**Requirement**
Could you write out, exactly as they stand, only the lines in the listing below from the line with "How do I perform: Open" to the line with "This screenshot has height=465, width=655.", both ends included, without the pictures?

**Entries shown**
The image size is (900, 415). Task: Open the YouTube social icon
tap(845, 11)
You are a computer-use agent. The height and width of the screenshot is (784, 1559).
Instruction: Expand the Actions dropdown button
...
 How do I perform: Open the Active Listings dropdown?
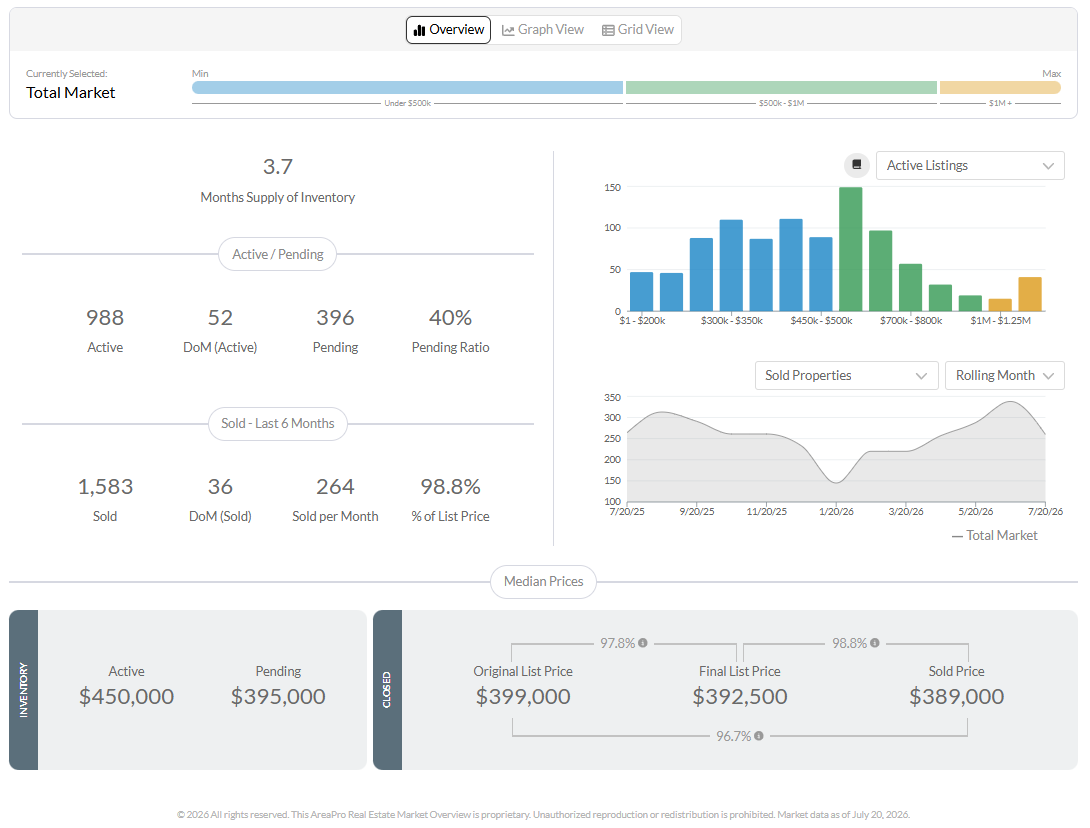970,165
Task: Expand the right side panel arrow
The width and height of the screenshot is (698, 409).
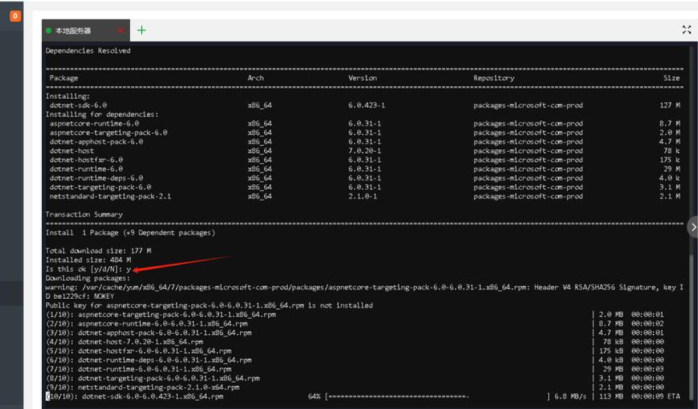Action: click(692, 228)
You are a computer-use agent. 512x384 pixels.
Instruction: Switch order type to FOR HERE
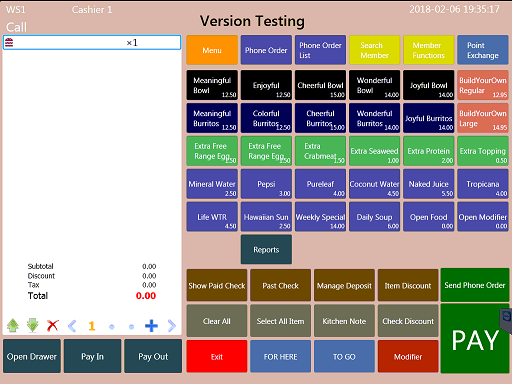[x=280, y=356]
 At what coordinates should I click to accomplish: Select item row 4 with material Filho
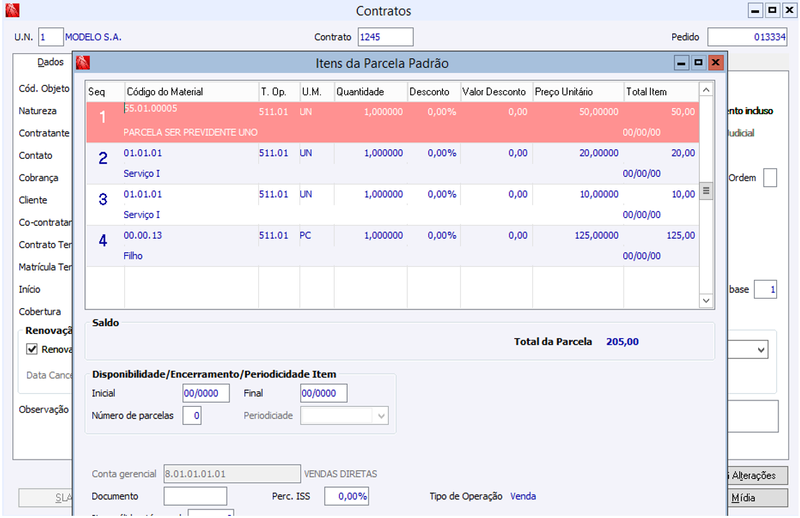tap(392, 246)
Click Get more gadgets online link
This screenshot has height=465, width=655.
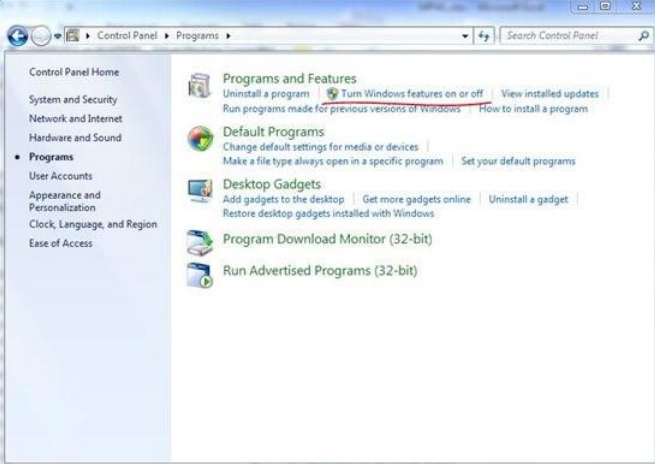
* * *
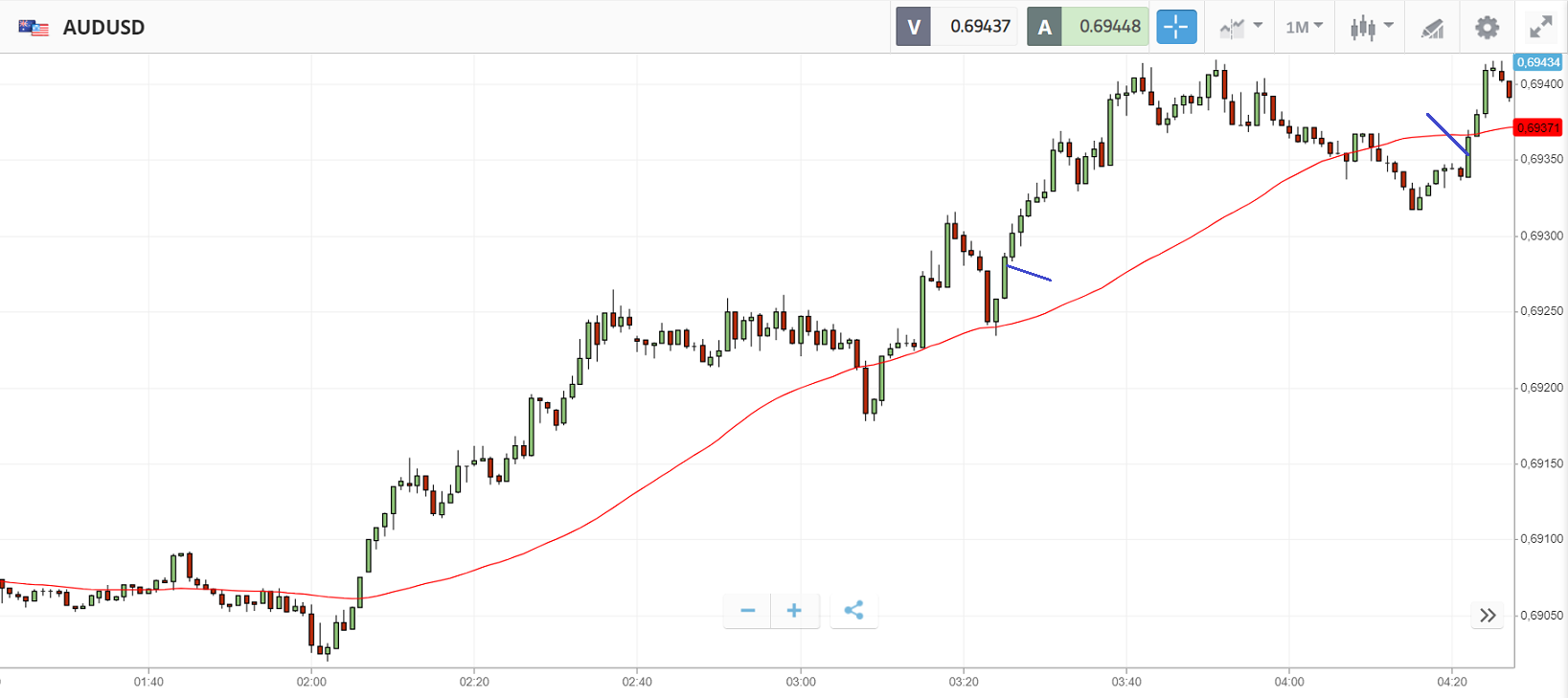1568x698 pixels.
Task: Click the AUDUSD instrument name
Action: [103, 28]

**Answer to the exercise**
 How do I perform: Open the Active Listings dropdown?
970,165
Task: Expand the right side panel arrow
The width and height of the screenshot is (698, 409).
Action: click(692, 228)
You are a computer-use agent. 512x384 pixels.
Instruction: Switch order type to FOR HERE
[x=280, y=356]
 At what coordinates should I click to accomplish: Select item row 4 with material Filho
tap(392, 246)
Click Get more gadgets online link
This screenshot has height=465, width=655.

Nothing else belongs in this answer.